Questions on the material:
• A. According to the committee discussion, in what year was the Dóchas client diagnosed with metastatic breast cancer?
• B. Reproduce the part of the committee discussion that opens with the words containing "That is from a" and closes with "my cancer progresses.", swapping "lifeline" for "anchor".

Supplied text:

[Start of Attachment]

Oireachtas Joint and Select Committees
Wednesday, 29 May 2024
Joint Oireachtas Committee on Health
Challenges Facing Community-based Cancer Support Services: Discussion
Mr. John Conroy:
What is important for us here is that the voice of the client is heard in all of this. We are here to advocate for funding for our centres, and we are providing the supports for the client. They are central to everything we do. If the committee does not mind, I just want to read out a couple of testimonials with regard to clients coming to our centres because I think it is important that their stories are heard:
My cancer diagnosis affected every aspect of my life. My work, my physicality, my home-life, my plans.
[...]
Ironically, I coped much better with the physical changes than the mental and emotional ones. The biggest loss was any sense of control. I had to let go
[...]
During my chemotherapy, I become so unwell in every sense. I was so weak from the drugs that I went to my Oncologist after the fourth round and told her I simply couldn't go on. I wanted to quit, not something I do easily. She immediately suggest counselling at ARC for both myself and my husband. I don't know why I hadn't thought of it myself, maybe because I thought this was for other people, preferring to cope privately but miserably failing.
Through several sessions I was given the tools to cope, to separate myself from what the drugs were doing, to rationalise that this wasn't me, but the drugs affecting me. My husband also got counselling, finding a place where he could express himself openly and feel very safe in doing so.
That is from a client who was engaging in services with ARC cancer support centres in Dublin. A client of my own centre states:
I have been attending Dóchas Offaly Cancer Support over the last 19 years in various capacities. I was a volunteer for a long time with Dóchas and loved my time as a volunteer. I was diagnosed with Breast Cancer in 2005, and Metastatic Breast Cancer in 2016.
For me personally, Dóchas Offaly Cancer Support Group has always been a lifeline, somewhere I could speak openly and honestly about my condition, my hopes and my fears as my disease progressed. I appreciate the treatments I receive; they make me feel better like nothing else can as I struggle to manage the deterioration in my own health as my cancer progresses.
Nobody else can understand how it feels to be in this position as much as John, the service manager, and his dedicated staff can. Facing the hospital visits, the scans, the agonising wait for results and then dealing with the prognosis is not something we can manage alone no matter how kind and loving those close to us are.
Dóchas is carrying me through, they immeasurably improve the quality of my life through the terrifying progression of my Cancer. The emotional support I receive in Dóchas, is just as important to me as the drugs I’m on to extend my life.
However, it frustrates me to see ... [John] swamped in applications for grant funding, spending many hours fighting to keep Dóchas’ doors open to provide the very invaluable support to which I refer to, to a lot more people like me. Dóchas is one of the smaller centres in Ireland and John has a huge remit. To see the work he puts in to ensure people in a similar situation to me receive the supports I do is frustrating knowing that such a caring, compassionate and empathetic [team] should be afforded more time to be present with the clients.
My quality of life is made bearable through the specific and invaluable psycho-social supports offered by Cancer Support Centres, and in my opinion it is a regrettable misuse of ... time that John and ... [other centres] have to repeatedly be taken away from providing that care in order to fundraise and apply for grants to maintain an open doorway ...
My personal wish is that this would change, that Government would recognise how valuable the service is that Dóchas [and all other cancer support centres throughout the country] provides and that funding would be made available to ease the stress of running a Cancer Support Centre and allow ... [all managers] to concentrate 100% on making all our Cancer journeys more manageable.
That is from one of our clients in Dóchas Offaly Cancer Support Group. It is important to bring it back to why we are doing this. We are doing it for the client. That is why we are here today.

[End of Attachment]

Exercise data:
[Start of Attachment]

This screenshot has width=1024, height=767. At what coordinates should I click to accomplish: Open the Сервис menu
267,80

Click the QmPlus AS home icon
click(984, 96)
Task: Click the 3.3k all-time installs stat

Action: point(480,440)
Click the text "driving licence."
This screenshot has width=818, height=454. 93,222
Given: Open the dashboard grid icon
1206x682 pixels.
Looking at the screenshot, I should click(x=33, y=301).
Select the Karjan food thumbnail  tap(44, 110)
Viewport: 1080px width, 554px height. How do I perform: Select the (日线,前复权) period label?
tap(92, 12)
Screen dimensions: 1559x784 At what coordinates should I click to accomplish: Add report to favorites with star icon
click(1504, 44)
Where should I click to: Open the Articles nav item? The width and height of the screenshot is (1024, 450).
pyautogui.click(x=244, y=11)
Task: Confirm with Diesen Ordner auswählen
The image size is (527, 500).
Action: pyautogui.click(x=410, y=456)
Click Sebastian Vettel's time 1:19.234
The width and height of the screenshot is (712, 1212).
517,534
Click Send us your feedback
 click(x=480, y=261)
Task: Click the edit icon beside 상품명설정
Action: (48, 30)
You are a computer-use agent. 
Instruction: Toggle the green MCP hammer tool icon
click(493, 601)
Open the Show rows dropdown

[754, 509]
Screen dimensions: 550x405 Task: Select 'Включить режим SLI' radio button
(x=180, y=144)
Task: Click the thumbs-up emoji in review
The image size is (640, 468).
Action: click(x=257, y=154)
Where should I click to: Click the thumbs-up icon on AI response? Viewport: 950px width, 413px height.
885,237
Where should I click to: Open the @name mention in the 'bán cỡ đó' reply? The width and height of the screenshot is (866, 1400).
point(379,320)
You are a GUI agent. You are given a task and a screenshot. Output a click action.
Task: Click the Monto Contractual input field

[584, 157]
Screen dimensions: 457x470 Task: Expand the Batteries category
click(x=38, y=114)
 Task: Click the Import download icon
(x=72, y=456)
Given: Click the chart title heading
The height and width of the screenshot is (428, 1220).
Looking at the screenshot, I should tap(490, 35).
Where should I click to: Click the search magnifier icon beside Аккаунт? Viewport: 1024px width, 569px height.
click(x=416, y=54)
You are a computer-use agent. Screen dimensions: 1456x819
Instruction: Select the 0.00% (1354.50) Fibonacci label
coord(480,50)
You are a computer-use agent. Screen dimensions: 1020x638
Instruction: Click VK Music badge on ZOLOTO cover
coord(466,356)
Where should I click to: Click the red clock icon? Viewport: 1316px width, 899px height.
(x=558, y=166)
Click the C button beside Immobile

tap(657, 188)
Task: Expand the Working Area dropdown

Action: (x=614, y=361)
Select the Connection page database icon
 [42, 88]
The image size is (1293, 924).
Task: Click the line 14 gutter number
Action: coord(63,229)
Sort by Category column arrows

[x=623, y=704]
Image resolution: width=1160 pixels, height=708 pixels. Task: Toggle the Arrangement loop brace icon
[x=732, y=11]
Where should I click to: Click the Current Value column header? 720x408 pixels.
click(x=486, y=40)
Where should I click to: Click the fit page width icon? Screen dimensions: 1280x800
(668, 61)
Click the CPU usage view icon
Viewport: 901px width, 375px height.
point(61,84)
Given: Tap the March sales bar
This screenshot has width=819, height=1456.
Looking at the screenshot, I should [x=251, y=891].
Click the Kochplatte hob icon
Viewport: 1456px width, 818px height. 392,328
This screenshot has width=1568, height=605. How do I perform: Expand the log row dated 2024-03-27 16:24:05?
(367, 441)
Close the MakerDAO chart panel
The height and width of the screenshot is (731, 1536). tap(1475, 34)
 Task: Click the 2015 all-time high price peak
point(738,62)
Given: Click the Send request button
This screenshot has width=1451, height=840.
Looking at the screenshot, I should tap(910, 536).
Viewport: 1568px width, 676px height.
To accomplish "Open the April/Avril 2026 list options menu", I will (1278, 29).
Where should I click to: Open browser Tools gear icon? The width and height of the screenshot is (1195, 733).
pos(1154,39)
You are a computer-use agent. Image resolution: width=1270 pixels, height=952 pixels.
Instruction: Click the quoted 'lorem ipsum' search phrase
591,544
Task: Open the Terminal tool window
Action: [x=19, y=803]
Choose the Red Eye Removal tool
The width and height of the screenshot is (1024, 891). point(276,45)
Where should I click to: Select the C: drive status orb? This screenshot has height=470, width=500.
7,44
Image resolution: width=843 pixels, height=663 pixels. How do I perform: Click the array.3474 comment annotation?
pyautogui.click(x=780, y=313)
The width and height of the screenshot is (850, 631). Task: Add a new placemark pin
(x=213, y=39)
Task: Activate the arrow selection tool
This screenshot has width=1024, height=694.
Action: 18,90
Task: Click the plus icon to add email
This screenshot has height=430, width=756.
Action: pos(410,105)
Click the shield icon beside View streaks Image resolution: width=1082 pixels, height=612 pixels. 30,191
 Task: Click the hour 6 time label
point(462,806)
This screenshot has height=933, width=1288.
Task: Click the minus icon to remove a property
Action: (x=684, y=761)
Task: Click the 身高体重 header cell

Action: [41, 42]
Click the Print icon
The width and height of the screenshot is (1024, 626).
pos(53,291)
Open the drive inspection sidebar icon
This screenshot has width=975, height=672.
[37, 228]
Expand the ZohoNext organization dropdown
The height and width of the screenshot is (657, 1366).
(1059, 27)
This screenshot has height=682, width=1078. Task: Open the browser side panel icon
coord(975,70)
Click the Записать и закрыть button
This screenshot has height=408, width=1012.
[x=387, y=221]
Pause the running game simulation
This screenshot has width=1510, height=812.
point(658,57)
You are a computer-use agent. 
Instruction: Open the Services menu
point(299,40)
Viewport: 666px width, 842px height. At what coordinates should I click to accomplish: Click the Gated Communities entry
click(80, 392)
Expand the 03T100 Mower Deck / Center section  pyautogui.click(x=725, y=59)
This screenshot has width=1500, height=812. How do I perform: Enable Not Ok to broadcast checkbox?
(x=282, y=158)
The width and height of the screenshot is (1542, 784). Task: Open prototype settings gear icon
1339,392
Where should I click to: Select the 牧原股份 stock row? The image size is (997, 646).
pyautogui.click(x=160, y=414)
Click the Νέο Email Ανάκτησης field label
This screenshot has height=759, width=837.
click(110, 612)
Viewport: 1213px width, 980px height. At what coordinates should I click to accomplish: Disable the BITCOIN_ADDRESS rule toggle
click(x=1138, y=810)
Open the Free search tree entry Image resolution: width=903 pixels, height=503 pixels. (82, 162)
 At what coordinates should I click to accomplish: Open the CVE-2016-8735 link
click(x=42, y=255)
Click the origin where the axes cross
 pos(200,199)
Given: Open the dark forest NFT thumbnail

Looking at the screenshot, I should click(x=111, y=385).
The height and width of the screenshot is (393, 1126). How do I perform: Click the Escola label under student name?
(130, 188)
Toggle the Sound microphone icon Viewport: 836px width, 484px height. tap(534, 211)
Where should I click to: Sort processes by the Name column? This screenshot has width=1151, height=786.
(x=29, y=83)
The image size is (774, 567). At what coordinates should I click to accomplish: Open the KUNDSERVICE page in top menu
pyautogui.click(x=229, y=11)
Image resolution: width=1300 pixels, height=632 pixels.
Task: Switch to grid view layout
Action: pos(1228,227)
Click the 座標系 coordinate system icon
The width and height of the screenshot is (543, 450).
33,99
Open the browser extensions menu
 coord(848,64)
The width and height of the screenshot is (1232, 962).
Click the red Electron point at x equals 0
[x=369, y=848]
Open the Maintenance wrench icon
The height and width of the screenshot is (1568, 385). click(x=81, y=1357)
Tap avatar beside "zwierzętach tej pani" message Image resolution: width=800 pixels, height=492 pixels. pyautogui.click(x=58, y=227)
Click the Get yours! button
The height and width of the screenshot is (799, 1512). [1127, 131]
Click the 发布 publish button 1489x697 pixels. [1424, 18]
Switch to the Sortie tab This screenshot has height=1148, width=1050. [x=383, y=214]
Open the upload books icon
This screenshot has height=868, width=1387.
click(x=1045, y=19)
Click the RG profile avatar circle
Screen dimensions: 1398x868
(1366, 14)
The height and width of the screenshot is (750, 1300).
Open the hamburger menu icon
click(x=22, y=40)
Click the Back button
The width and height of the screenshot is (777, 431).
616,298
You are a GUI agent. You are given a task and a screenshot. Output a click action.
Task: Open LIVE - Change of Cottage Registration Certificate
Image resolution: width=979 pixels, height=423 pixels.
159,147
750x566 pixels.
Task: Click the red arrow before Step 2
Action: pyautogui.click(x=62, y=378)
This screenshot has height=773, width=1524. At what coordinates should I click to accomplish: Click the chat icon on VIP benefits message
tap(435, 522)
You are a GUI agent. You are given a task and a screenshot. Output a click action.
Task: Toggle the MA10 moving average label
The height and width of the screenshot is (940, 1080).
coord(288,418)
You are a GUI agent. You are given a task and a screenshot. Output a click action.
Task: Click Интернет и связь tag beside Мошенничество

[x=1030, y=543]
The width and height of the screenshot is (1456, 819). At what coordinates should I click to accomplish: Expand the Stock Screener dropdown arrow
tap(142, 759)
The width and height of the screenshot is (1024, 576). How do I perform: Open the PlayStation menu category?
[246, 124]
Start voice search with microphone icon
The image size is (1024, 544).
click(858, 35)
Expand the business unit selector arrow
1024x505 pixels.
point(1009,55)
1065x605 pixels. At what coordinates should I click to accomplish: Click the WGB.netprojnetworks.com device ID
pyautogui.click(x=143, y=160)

[End of Attachment]

Results for the exercise:
• A. 2016

• B.
That is from a client who was engaging in services with ARC cancer support centres in Dublin. A client of my own centre states:
I have been attending Dóchas Offaly Cancer Support over the last 19 years in various capacities. I was a volunteer for a long time with Dóchas and loved my time as a volunteer. I was diagnosed with Breast Cancer in 2005, and Metastatic Breast Cancer in 2016.
For me personally, Dóchas Offaly Cancer Support Group has always been a anchor, somewhere I could speak openly and honestly about my condition, my hopes and my fears as my disease progressed. I appreciate the treatments I receive; they make me feel better like nothing else can as I struggle to manage the deterioration in my own health as my cancer progresses.